There has been a bit of talk from both sides of politics about a recent study which appears to show that having sisters makes you conservative. I am mildly amused that the feminists at Mother Jones deigned to notice it. Don't they see women as a radicalizing influence? If not, do they concede that they are not representative of women in general? Sounds like lose, lose for them to me.

A basic problem seems to be a failure to stick to what the study actually found. To help clarify that I reproduce the journal abstract below:
Childhood Socialization and Political Attitudes: Evidence from a Natural Experiment

By Andrew Healy & Neil Malhotra

Scholars have argued that childhood experiences strongly impact political attitudes, but we actually have little causal evidence since external factors that could influence preferences are correlated with the household environment. We utilize a younger sibling’s gender to isolate random variation in the childhood environment and thereby provide unique evidence of political socialization. Having sisters causes young men to be substantially more likely to express conservative viewpoints with regards to gender roles and to identify as Republicans. We demonstrate these results in two panel surveys conducted decades apart: the Political Socialization Panel (PSP) and the National Longitudinal Survey of Youth (NLSY). We also use data collected during childhood to uncover evidence for a potential underlying mechanism: families with more female children are more likely to reinforce traditional gender roles. The results demonstrate that previously understudied childhood experiences can have important causal effects on political attitude formation.
What the abstract above does not make entirely clear is that if your YOUNGER sibling was a sister, you were found to be more conservative than if you had a younger brother. The study looks not at sisters generally but only at younger sisters.

I am afraid that I have to ask: What about elder sisters? Or indeed what about total sisters? This focus on younger sisters only seems fishy to me. My provisional conclusion has to be that they reported on younger sisters because it was only younger sisters who showed any effect. In that case something totally different from what the authors infer is going on. I would draw no conclusions from the study.

Below is part of the Mother Jones comment on the study:

Lots of people have been looking to science to explain the differences between Democrats and Republicans. Mother Jones' Chris Mooney has published a rundown of all the brain differences suspected in the gulf between liberals and conservatives. But a new study by researchers from Loyola Marymount University and Stanford University's business school suggests another factor may play a role in forming the political brain: the gender of one's siblings.

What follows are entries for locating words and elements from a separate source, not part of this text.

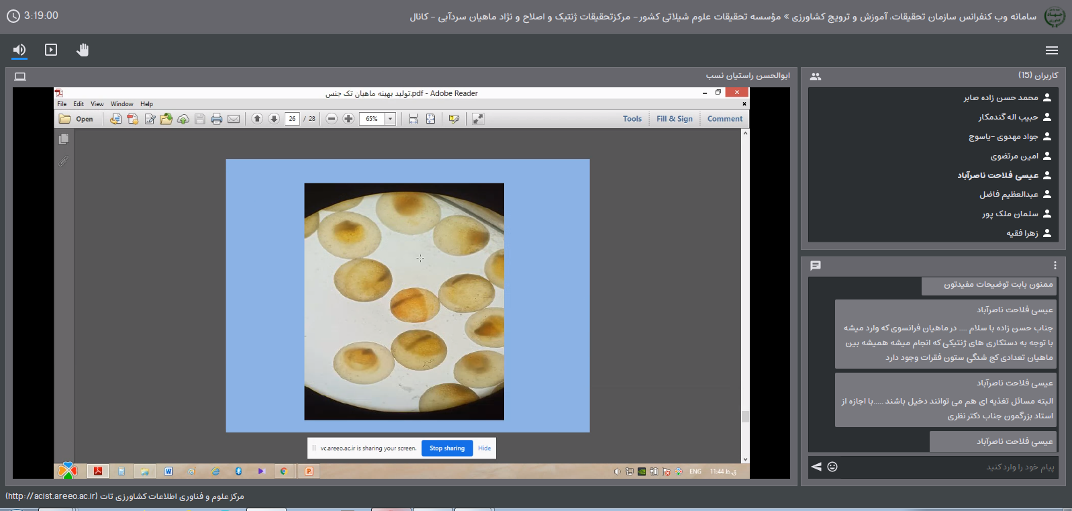Click the Stop sharing button
This screenshot has width=1072, height=511.
(x=447, y=449)
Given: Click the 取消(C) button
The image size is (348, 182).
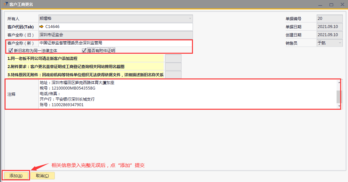Looking at the screenshot, I should [x=42, y=176].
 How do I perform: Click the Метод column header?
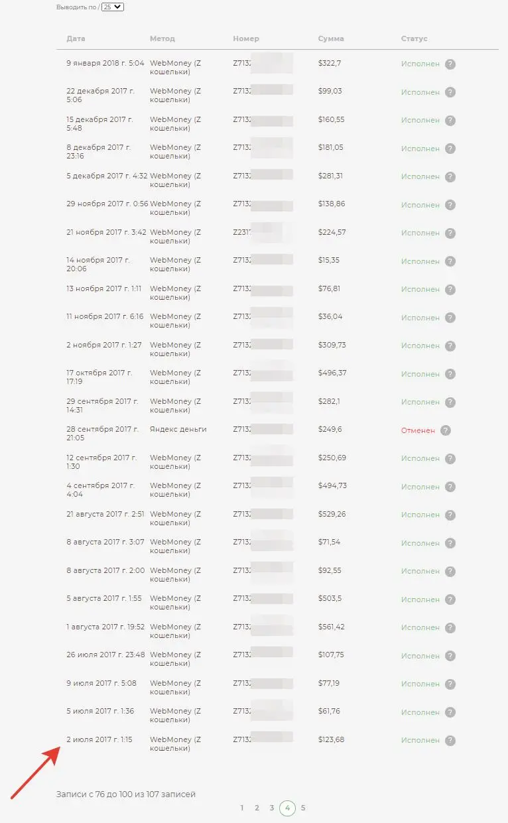(x=162, y=38)
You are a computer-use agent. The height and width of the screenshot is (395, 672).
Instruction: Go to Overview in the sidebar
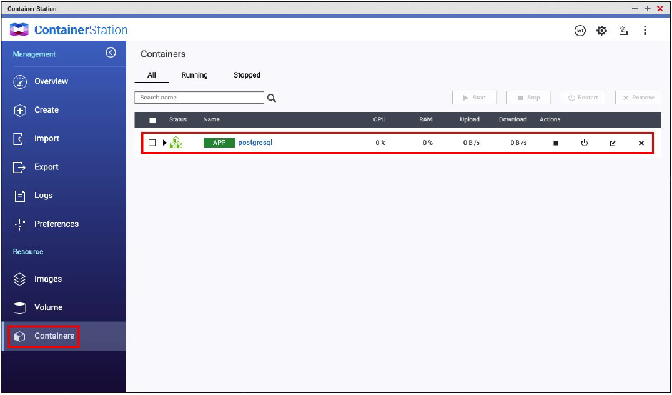pyautogui.click(x=51, y=81)
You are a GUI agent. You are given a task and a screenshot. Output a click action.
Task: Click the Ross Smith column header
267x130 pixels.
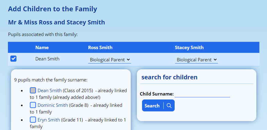pyautogui.click(x=100, y=48)

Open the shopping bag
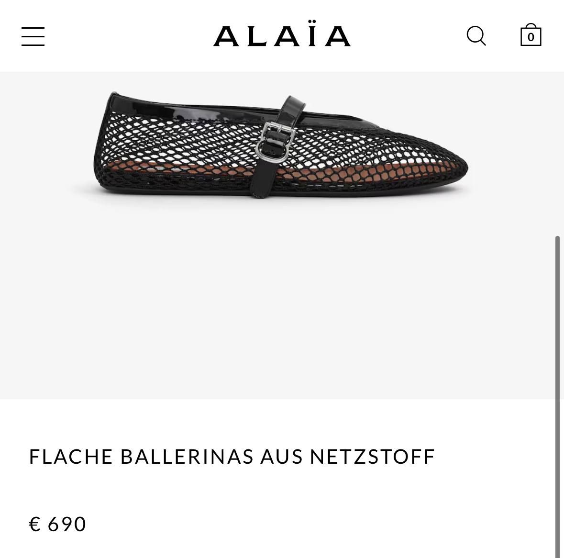tap(531, 35)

According to the study, boys with only a sister were 15 percent more likely to identify as a Republican in high school, and they were 13.5 percent more conservative in their views of women's roles than boys who only had brothers.

The reason for this difference? Not genes or neural pathways, but something more mundane: housework. The researchers speculate that boys take their cues about women's roles from an early age, and that girls tend to be assigned more traditional chores when they have a brother. Watching their sisters do this housework "teaches" boys that washing dishes and other such drudgery is simply women's work. Boys with only brothers don't seem to have this problem because the chore load at home tends to be spread around more equally. The impact on men's gender perceptions is long term, but the stark partisanship fades somewhat as men get older, the researchers say.

Perhaps even more important than the impact sisters have on men's political views is the way sisters may influence how their brothers turn out as husbands. The study found that boys with sisters grow up to be men who don't help much around the house. The researchers' data show that middle-aged men who grew up with a sister are 17 percent more likely to say their spouses did more housework than they did compared with men who had only brothers. The study suggests this might mean men's views of gender roles are permanently affected by their childhood environment. Girls weren't affected by having brothers or sisters.

The results seemed to surprise the researchers, who thought having a sister would have a liberalizing effect on boys.